My Ex is an Abusive Narcissist
… But Are They Really. Or Is That Label Hiding Something Deeper?
It’s a phrase that echoes through coaching sessions, WhatsApp chats, and therapy rooms:
“My ex is a narcissist.”
“He love-bombed me, then ghosted me.”
“She gaslit me for years.”
And look some people do experience narcissistic abuse. It’s real. It’s traumatic. It’s serious.
But in the age of armchair psychology and TikTok diagnoses, the term “narcissist” has become shorthand for any ex who behaved badly.
Here’s the truth:
Only 1–5% of the population has Narcissistic Personality Disorder (NPD)
Narcissistic Personality Disorder is a rare, diagnosable mental health condition. It’s not just someone who’s self-absorbed, emotionally unavailable, or incapable of apologising.
And while someone doesn’t need a formal diagnosis to be harmful, not every toxic relationship is the result of narcissism.
Let’s be honest, we’re a bit obsessed with labels these days.
It helps us make sense of chaos. It gives language to things that hurt.
But sometimes, labels become shields that stop us from looking deeper.
(That’s a whole other blog. Read here… You Don’t Need Another Label)
The thing is, when we call every difficult ex a ‘narcissist’, we risk:
Diluting what narcissistic abuse really is
Avoiding the deeper self-inquiry that leads to growth
If the same dynamic keeps happening, it’s time to look inward
If you’ve found yourself dating the same person in different clothes…
If you always feel like you’re chasing love, proving your worth, or walking on eggshells…
If relationships swing between intensity and insecurity...
Then it might be time to ask a harder question:
Why does this feel like love to me?
Attachment styles explain more than a diagnosis ever could
Our attachment style, shaped in childhood and shaped by early emotional experiences, is often the hidden driver behind who we’re drawn to and why.
Anxiously attached individuals often seek closeness, validation, and emotional safety, but find themselves stuck in relationships with people who pull away.
Avoidantly attached people may fear vulnerability and keep partners at arm’s length, sabotaging intimacy before it can take root.
Disorganised attachment can mean a push-pull pattern of craving closeness but fearing it at the same time.
The truth is, we often gravitate toward what’s familiar… not what’s healthy.
So if love in childhood was unpredictable, conditional, or absent, that might feel normal in adulthood too.
We replay old wounds hoping, unconsciously, to finally heal them.
So what do you do if this sounds like you?
Start with self-compassion, not self-blame.

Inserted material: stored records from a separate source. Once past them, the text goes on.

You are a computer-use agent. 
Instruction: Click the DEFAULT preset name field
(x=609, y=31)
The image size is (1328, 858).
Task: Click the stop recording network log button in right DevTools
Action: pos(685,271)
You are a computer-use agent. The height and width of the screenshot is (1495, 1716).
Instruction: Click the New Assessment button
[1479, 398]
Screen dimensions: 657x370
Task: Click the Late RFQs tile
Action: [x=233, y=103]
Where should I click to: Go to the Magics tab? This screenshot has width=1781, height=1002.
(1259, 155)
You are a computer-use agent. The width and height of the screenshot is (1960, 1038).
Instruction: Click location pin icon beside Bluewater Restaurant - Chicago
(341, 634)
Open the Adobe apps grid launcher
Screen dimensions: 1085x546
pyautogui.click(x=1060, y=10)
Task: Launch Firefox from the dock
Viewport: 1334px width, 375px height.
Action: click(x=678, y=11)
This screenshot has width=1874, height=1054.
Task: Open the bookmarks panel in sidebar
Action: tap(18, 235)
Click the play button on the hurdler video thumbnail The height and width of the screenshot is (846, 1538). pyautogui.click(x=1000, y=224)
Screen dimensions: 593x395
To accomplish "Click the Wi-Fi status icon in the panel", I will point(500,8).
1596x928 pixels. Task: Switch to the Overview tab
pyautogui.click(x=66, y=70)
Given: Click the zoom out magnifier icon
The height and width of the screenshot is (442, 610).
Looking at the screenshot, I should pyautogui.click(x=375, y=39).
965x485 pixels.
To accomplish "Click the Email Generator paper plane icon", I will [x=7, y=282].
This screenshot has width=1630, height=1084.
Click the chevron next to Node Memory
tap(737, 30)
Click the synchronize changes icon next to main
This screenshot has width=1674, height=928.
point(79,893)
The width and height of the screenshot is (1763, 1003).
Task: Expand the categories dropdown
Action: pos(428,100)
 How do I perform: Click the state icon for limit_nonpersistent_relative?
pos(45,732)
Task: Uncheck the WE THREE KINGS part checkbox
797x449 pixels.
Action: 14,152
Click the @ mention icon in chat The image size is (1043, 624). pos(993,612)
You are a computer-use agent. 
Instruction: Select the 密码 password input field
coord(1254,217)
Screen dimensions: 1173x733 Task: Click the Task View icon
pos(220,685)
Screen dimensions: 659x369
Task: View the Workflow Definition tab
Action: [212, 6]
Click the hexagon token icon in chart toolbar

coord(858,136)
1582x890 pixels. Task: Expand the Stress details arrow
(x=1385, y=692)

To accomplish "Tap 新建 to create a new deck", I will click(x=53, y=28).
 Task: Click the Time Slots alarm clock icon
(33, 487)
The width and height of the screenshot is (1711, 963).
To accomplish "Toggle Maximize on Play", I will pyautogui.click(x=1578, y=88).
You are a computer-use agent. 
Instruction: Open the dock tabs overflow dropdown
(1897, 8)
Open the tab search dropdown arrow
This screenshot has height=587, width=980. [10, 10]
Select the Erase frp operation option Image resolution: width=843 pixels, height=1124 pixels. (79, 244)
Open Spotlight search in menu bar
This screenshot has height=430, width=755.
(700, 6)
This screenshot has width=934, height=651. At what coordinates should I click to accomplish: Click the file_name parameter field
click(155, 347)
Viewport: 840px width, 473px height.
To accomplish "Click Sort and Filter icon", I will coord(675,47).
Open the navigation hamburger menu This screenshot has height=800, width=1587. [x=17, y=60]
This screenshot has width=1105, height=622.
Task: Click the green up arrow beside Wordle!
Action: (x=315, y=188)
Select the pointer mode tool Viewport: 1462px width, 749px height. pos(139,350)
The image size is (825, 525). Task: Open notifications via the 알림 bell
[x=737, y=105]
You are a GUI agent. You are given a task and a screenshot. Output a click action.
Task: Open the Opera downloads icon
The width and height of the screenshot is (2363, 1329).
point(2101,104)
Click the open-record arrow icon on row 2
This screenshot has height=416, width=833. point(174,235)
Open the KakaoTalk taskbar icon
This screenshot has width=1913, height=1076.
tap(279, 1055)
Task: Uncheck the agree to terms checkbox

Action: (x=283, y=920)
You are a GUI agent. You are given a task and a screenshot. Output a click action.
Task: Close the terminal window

The patterns you’re carrying were likely formed long before you had any say in them.
But here’s the good news:
What was learned can be unlearned.
What was broken can be healed.
You don’t need to wait for a label or a diagnosis to validate your experience.
If it was hurtful, it was hurtful. That’s enough.
But the biggest breakthrough often comes not from understanding them, but from understanding yourself.
Not every ex is a narcissist.
But if you keep attracting people who lack empathy, can’t connect, or leave you questioning your worth… that’s not bad luck.
That’s a sign.
A sign that it’s time to heal, to reflect, and to rewrite the story.
Because when you do the inner work, you stop chasing intensity and start choosing reciprocity.
You stop falling into old patterns and start creating new ones.
And you stop needing someone else to change, because you finally have.